Nanostructural characterization and two-dimensional electron-gas properties in high-mobility AlGaN∕AlN∕GaN heterostructures grown on epitaxial AlN/sapphire templates

Abstract

${\mathrm{Al}}_{0.26}{\mathrm{Ga}}_{0.74}\mathrm{N}∕\mathrm{Al}\mathrm{N}∕\mathrm{Ga}\mathrm{N}$ heterostructures with a $1\mathrm{nm}$ -thick AlN interfacial layer were grown on epitaxial AlN/sapphire templates by metal-organic vapor phase epitaxy, and they exhibited excellent film qualities and very high electron mobilities, such as over $2100{\mathrm{cm}}^2∕\mathrm{V}\mathrm{s}$ at room temperature and over $\mathrm{25\hspace{0.17em}000}{\mathrm{cm}}^2∕\mathrm{V}\mathrm{s}$ at $15\mathrm{K}$ with a two-dimensional electron-gas (2DEG) density of approximately $1\times {10}^{13}∕{\mathrm{cm}}^2$ . Cross-sectional transmission electron microscopy images revealed that the thin AlN layer with a thickness of $1\mathrm{nm}$ is continuously grown between AlGaN and GaN layers with atomically abrupt and flat interfaces.

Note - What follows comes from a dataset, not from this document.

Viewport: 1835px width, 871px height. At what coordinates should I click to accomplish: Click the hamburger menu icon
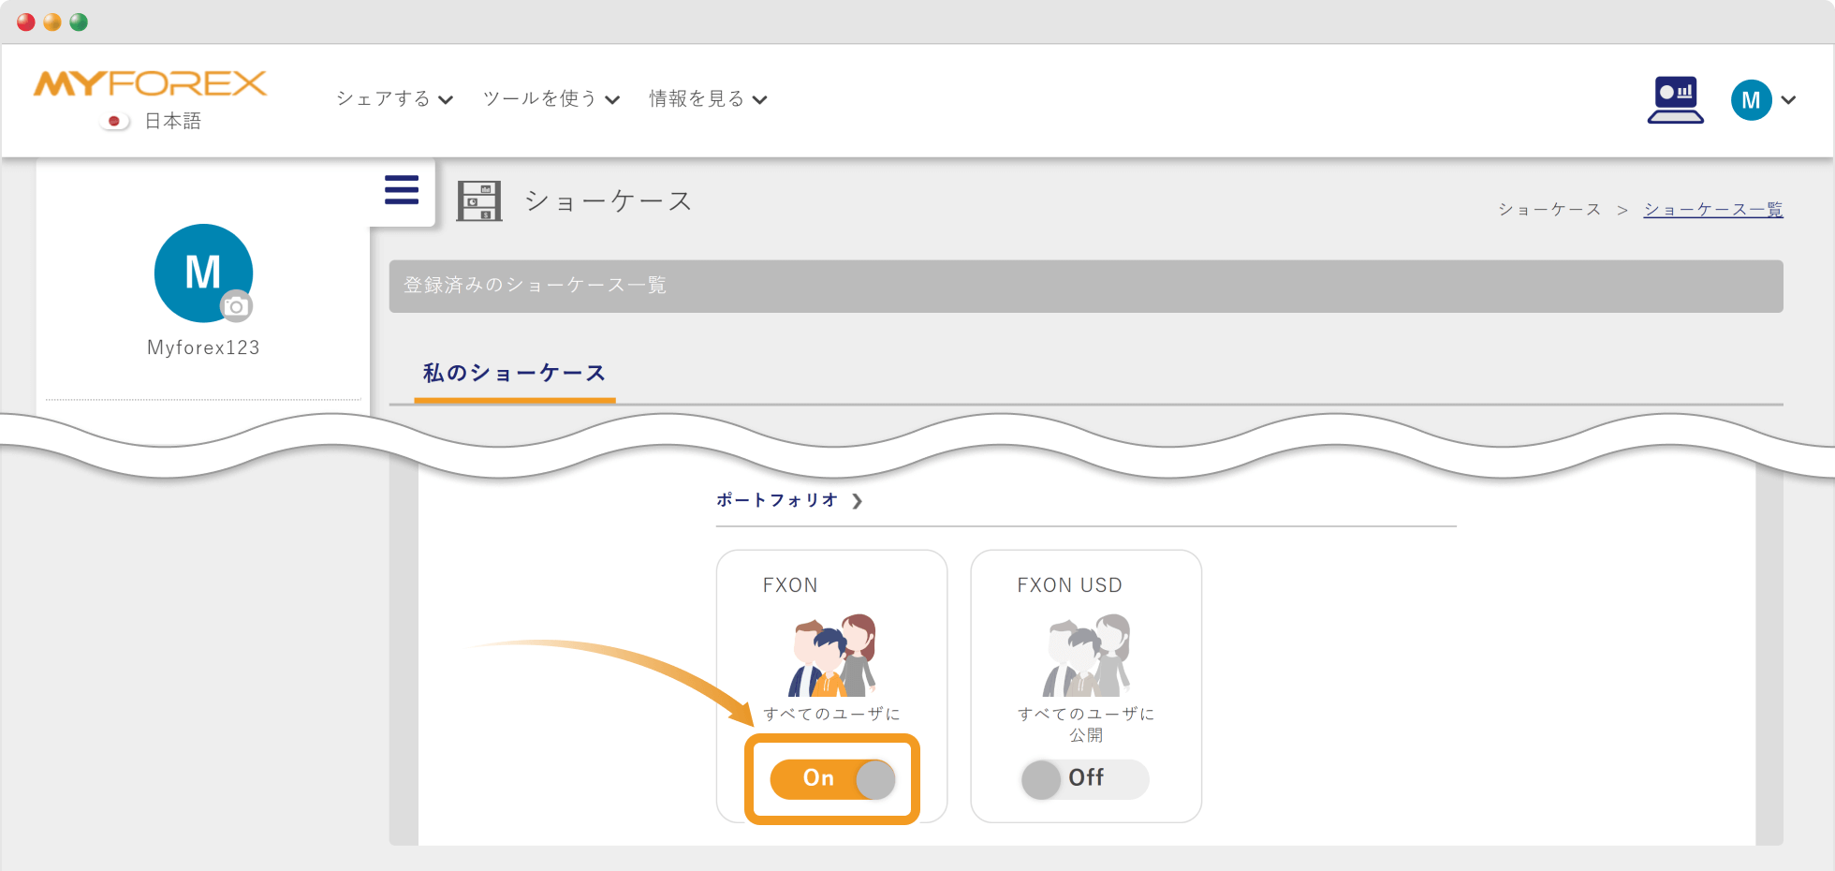pos(401,189)
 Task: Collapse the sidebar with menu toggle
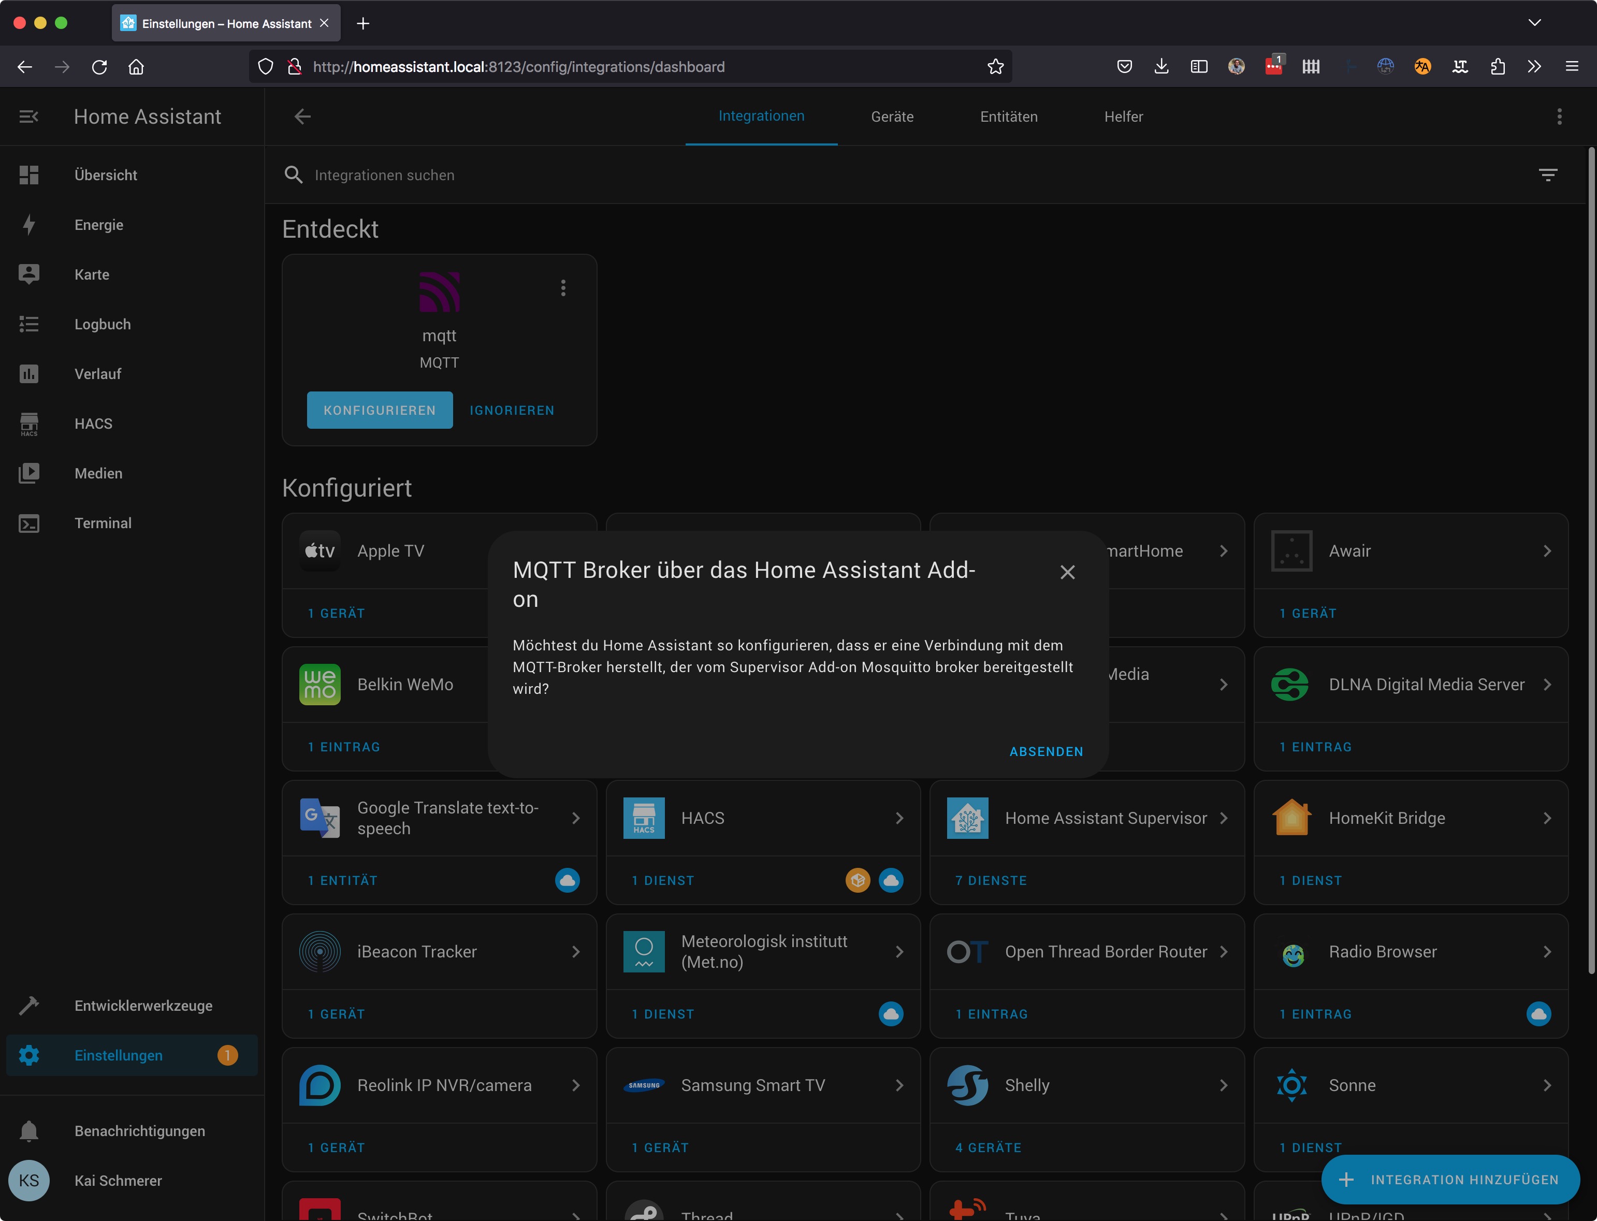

The experimental and calculated results for 2DEG transport properties indicated that an AlN interfacial layer between AlGaN and GaN layers effectively suppresses alloy disorder scattering and that epitaxial AlN/sapphire templates largely contribute to the high electron mobility because they allow for the realization of a high-quality GaN channel with a low dislocation density and a smooth interface.